*Prompt*.
For the entries that follow, restate word for word the line containing "You are a computer-use agent. The", the line containing "The width and", and every line that lies between them.

Pixel coordinate grounding data
::::

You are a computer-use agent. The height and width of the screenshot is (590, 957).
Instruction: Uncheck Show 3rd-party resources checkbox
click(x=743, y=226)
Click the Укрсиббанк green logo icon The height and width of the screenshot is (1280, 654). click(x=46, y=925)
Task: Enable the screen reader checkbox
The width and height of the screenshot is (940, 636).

::::

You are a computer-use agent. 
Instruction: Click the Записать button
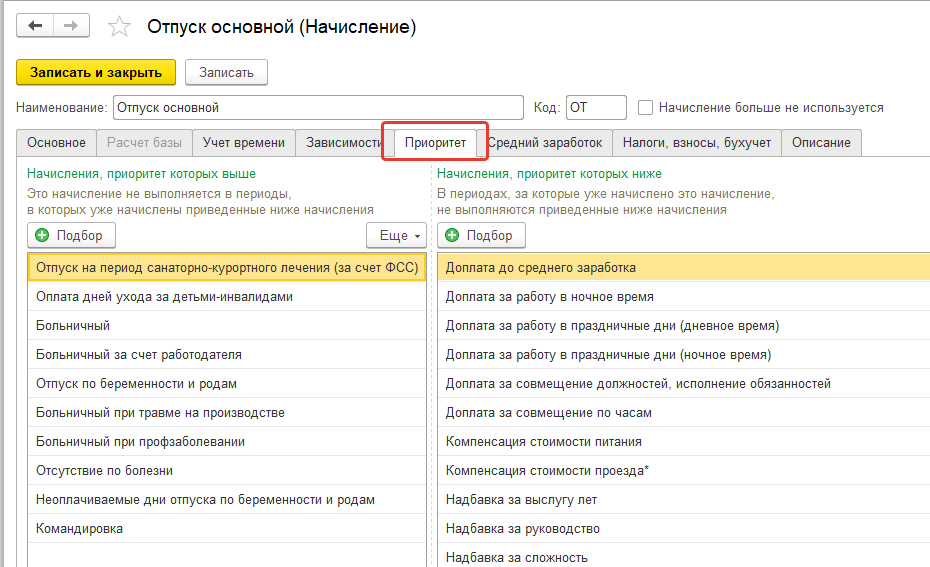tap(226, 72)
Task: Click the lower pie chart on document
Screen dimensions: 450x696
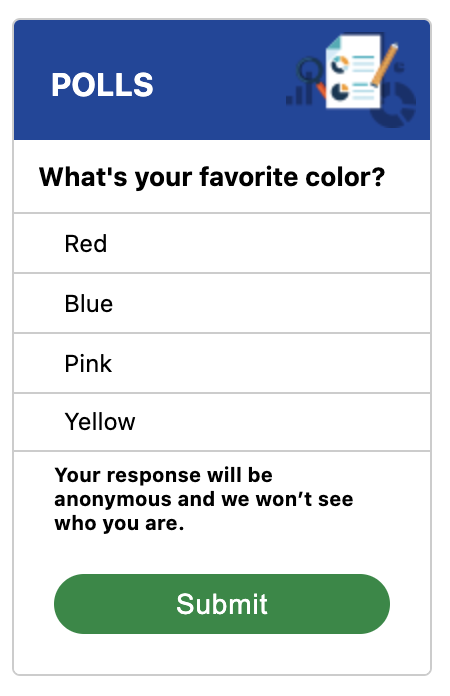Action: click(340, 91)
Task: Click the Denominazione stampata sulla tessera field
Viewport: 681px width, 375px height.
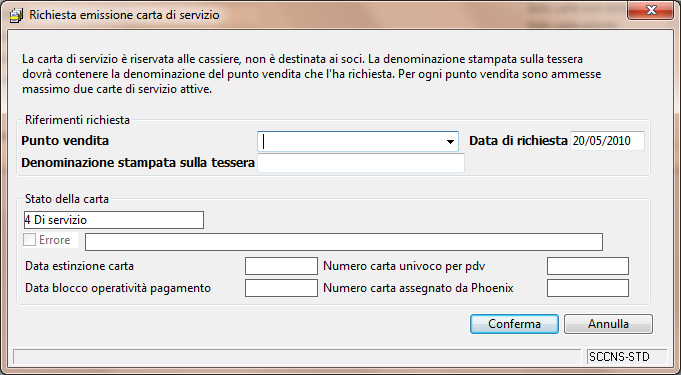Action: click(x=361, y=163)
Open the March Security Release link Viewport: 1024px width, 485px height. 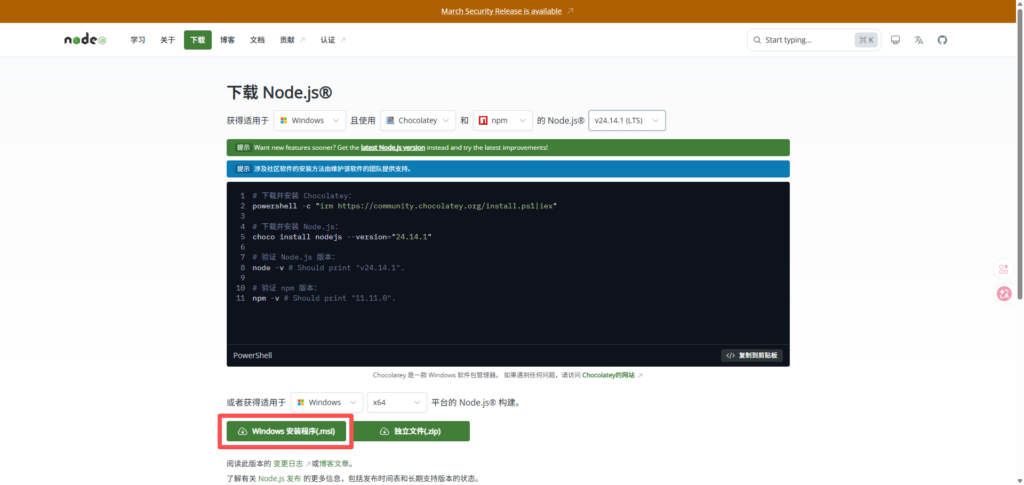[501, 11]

::::

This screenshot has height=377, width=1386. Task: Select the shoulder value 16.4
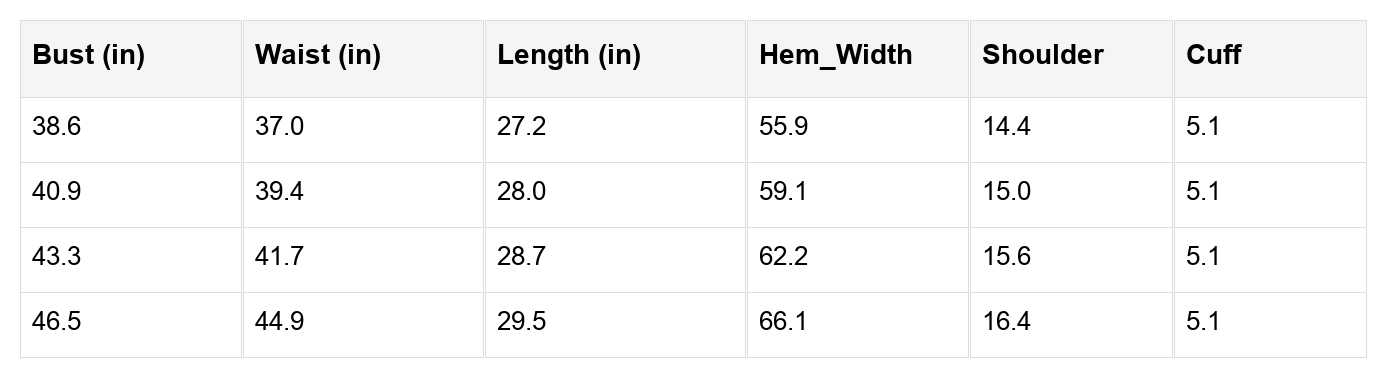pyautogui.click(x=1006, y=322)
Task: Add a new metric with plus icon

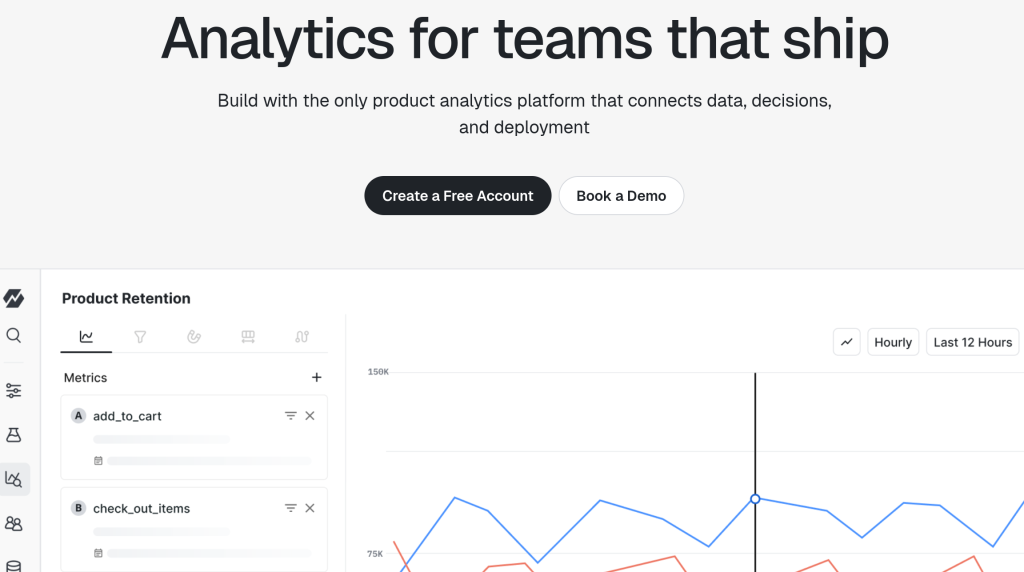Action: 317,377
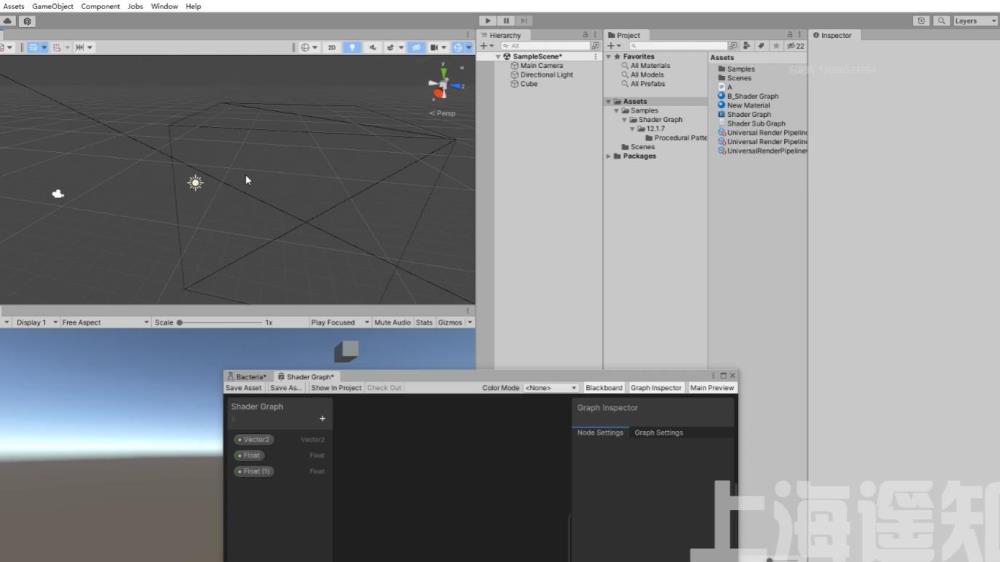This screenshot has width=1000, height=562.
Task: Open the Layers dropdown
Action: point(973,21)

::::

*Problem solution*.
You are a computer-use agent. The height and width of the screenshot is (590, 957).
Instruction: Uncheck Show 3rd-party resources checkbox
click(x=743, y=226)
Click the Укрсиббанк green logo icon The height and width of the screenshot is (1280, 654). click(x=46, y=925)
Task: Enable the screen reader checkbox
The width and height of the screenshot is (940, 636).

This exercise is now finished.